(Written task): How many lines in the records below contain the string "pyautogui"? Reply with the number alone.

(Stored rows):

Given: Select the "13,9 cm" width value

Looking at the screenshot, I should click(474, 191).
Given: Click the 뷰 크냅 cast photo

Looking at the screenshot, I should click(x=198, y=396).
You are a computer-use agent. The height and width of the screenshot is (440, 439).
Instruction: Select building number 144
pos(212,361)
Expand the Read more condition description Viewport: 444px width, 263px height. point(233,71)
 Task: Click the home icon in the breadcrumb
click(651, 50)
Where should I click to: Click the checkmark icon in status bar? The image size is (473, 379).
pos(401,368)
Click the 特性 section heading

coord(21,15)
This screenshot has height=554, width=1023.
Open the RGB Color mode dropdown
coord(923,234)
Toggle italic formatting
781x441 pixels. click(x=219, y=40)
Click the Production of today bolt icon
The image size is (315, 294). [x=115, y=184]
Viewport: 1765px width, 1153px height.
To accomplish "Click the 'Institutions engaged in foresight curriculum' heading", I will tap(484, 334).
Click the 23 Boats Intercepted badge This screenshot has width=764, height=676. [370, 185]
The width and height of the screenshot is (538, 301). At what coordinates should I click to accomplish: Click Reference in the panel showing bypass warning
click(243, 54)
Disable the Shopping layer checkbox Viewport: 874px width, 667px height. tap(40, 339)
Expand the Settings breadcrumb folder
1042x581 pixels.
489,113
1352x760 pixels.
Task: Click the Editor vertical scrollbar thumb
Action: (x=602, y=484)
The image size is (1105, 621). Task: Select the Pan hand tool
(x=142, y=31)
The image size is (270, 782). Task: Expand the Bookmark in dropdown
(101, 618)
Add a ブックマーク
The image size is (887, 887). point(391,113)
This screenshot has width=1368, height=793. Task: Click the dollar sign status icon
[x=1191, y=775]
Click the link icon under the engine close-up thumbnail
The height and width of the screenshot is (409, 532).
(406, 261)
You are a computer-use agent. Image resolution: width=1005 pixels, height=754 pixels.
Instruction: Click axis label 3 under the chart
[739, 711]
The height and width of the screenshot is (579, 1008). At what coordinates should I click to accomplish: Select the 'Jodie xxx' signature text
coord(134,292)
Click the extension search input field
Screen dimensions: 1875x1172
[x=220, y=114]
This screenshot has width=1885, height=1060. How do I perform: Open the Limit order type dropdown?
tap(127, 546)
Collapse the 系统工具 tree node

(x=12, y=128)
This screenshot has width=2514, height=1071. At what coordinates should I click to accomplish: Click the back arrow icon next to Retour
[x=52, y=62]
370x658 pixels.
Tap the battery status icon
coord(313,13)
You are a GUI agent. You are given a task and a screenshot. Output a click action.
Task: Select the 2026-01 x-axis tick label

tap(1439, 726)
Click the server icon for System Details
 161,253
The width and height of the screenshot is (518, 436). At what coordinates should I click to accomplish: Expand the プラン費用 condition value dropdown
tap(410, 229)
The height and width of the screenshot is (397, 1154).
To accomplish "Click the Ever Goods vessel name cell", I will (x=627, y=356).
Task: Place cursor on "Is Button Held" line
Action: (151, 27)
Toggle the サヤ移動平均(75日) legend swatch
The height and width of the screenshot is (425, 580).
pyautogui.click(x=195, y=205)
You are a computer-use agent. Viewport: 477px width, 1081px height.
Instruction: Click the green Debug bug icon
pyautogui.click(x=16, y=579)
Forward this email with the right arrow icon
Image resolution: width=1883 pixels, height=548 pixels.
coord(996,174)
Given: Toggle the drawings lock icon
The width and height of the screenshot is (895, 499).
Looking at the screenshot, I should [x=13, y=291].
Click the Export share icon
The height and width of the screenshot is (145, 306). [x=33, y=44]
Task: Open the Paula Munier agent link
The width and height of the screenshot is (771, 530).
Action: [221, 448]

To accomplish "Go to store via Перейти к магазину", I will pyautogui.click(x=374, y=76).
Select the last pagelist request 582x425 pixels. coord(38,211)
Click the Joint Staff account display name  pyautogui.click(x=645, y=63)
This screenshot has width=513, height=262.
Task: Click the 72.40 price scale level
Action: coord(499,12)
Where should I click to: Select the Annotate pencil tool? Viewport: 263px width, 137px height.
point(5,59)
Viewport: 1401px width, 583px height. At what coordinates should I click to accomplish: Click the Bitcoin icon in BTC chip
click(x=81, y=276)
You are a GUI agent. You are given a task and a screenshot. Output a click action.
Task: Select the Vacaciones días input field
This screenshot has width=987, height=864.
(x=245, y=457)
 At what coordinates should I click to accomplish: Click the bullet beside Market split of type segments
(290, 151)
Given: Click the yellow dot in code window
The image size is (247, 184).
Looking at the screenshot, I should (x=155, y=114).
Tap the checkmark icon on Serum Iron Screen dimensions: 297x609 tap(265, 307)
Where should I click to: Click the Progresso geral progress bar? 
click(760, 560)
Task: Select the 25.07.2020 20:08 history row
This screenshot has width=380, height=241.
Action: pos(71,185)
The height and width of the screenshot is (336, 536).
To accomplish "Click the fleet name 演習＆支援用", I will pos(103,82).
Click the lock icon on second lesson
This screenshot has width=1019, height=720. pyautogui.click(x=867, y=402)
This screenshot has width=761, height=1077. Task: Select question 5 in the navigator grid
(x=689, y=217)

(Exercise response): 5